● Vorliegender Text

Baugebietsentwicklung Kalverdonk in Meerbusch-Osterath

Multicodierter Freiraum

Multicodierter Freiraum

Anerkennung

Preisgeld: 29.285 EUR

rheinflügel severin

Stadtplanung / Städtebau

RMP Stephan Lenzen Landschaftsarchitekten

Landschaftsarchitektur

IGS Ingenieurgesellschaft Stolz mbH

Verkehrsplanung

Erläuterungstext

IDENTITÄT
Verbindung_Der Entwurf sieht eine kompakte wie integrative bauliche Struktur vor, welche den Bestand selbstverständlich ergänzt und den östlichen Bereich Osteraths baulich vervollständigt. Ein System grüner Korridore tritt als signifikantes Gliederungeselement in Erscheinung. Die Korridore teilen den Siedlungsbereich in überschaubare Einheiten und sorgen zugleich für eine optimale Verzahnung mit der Landschaft. Durch eine Gliederung in 5 Nachbarschaften fügt sich die Bebauung selbstverständlich in die Maßstäblichkeit der baulichen wie freiräumlichen Strukturen ein. Die bestehenden Gehölze werden geschützt und im Sinne eines Biotopverbunds miteinander vernetzt. So erfolgt eine selbstverständliche Einbettung der neuen Quartiere in die gleichwohl von Besiedlung und Landwirtschaft geprägte Landschaft des mittleren Niederrheins.

● Übungsziel
Schreibe den Text über die Baugebietsentwicklung Kalverdonk im Anschluss an seinen letzten Satz weiter.

● Einträge zur Elementsuche
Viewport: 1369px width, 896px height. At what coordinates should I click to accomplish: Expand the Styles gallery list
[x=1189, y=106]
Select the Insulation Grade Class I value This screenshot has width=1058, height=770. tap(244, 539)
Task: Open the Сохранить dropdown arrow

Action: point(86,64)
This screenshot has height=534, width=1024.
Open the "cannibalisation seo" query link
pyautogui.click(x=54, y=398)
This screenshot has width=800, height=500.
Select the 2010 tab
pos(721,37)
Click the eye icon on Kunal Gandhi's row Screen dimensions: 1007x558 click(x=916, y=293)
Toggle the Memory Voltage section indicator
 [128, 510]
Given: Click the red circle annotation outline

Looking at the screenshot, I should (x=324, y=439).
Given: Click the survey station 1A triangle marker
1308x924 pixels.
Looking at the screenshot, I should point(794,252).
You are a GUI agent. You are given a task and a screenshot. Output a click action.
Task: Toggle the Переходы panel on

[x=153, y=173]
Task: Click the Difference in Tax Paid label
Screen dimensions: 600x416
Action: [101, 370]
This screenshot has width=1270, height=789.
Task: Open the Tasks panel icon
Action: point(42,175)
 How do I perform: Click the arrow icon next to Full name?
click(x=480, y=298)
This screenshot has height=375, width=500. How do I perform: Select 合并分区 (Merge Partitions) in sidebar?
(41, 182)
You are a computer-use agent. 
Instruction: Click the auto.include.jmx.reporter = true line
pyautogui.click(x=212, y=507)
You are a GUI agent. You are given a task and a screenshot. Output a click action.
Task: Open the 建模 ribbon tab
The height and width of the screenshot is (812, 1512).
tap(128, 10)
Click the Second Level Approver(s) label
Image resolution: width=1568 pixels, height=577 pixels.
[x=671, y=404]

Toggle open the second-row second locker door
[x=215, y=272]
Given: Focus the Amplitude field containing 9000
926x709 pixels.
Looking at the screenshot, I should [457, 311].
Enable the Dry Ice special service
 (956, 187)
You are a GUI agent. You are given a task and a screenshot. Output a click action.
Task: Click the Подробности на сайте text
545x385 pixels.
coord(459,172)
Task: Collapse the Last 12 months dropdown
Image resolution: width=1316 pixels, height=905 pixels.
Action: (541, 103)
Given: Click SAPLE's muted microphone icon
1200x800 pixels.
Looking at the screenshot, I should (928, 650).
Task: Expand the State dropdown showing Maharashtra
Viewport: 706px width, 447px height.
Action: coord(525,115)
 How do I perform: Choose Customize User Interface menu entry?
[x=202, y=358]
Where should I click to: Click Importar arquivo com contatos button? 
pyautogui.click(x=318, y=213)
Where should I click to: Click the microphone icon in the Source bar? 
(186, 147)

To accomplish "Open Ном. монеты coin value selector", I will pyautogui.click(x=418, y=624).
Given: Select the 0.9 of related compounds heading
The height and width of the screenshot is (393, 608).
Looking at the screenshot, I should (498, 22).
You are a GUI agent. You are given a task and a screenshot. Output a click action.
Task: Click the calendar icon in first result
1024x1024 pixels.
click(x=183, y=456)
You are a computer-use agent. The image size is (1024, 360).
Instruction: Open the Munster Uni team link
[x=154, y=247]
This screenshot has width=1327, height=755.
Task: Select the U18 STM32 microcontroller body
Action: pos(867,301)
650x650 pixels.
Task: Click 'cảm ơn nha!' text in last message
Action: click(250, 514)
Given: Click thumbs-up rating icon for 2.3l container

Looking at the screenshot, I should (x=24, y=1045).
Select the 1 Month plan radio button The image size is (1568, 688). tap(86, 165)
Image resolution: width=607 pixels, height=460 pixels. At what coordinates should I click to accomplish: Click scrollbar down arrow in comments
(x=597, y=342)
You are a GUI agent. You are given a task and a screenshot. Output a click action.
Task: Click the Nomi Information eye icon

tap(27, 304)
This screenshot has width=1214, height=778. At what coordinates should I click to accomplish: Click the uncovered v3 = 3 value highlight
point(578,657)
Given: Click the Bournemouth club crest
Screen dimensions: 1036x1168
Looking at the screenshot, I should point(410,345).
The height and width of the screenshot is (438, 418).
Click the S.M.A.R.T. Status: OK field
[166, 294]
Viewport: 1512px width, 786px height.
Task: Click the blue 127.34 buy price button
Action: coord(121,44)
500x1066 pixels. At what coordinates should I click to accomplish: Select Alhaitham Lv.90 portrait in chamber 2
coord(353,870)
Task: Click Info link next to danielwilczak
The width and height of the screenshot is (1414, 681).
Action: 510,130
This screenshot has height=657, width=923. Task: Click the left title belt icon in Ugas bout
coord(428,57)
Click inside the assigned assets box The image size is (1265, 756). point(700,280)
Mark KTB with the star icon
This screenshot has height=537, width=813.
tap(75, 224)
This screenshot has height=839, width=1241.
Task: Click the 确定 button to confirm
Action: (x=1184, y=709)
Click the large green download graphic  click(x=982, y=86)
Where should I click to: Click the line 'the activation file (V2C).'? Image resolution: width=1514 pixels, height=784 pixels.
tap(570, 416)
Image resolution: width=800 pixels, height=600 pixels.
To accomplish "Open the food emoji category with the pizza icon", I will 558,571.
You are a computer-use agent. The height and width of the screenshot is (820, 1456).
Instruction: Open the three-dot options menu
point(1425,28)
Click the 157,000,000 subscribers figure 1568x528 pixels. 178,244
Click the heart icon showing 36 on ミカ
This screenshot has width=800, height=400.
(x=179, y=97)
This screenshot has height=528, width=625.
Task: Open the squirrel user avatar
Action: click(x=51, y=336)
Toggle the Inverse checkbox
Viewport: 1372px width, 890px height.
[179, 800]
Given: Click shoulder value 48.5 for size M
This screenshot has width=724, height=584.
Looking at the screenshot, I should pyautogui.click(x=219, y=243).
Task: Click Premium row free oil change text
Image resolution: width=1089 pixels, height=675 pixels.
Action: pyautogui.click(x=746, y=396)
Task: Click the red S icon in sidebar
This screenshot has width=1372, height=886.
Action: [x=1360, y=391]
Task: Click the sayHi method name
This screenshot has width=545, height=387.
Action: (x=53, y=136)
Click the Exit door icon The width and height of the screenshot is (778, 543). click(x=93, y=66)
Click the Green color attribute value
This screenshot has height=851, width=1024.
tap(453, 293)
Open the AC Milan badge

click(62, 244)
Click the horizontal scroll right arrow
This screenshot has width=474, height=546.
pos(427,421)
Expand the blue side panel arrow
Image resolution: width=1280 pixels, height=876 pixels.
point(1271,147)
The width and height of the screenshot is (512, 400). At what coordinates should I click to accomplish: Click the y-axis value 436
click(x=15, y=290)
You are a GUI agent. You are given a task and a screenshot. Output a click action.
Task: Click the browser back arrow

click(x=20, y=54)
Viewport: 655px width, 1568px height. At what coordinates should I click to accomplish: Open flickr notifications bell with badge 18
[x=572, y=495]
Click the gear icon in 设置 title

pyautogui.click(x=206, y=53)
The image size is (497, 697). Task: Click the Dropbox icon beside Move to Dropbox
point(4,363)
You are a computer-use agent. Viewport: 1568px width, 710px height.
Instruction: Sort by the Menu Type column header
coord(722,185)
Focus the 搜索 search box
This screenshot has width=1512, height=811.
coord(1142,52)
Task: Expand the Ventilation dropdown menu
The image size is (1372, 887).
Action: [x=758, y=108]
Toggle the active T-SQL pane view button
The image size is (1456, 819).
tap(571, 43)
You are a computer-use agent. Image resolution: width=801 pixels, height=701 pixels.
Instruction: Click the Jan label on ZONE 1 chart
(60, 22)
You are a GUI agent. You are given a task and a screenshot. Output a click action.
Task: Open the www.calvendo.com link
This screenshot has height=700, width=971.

● Ergebnis
Gliederung_Der Entwurf ist von der Motivation getragen möglichst viel zusammenhängenden Landschaftsraum zu erhalten und die bestehenden Siedlungsstrukturen und Hofstellen behutsam zu entwickeln und mit den neuen Quartieren in Beziehung zu setzen. Ziel ist die Entwicklung kompakter in die Landschaft integrierter Siedlungskörper, sodass dem Landschaftsbezug im gesamten Plangebiet eine tragende Rolle bei der Identitätsbildung zukommt. Vor diesem Hintergrund spielt der Erhalt und die Einbindung der Hofstellen eine zentrale Rolle. Sie fungieren als Gelenke hinsichtlich der weiteren Siedlungsentwicklung und bleiben über Grünzüge mit dem offenen Landschaftsraum verbunden. Die Gliederung in 5 überschaubaren Einheiten fördert die Ausbildung von Nachbarschaften. Der neue Siedlungsraum zeichnet sich insgesamt durch eine wohldosierte Urbanität aus, welche die Komponenten Landschaftsbezug, Adressbildung, Gemeinschaft, typologische Vielfalt und Vernetzung miteinander verknüpft und hieraus eine unverwechselbare Identität entwickelt.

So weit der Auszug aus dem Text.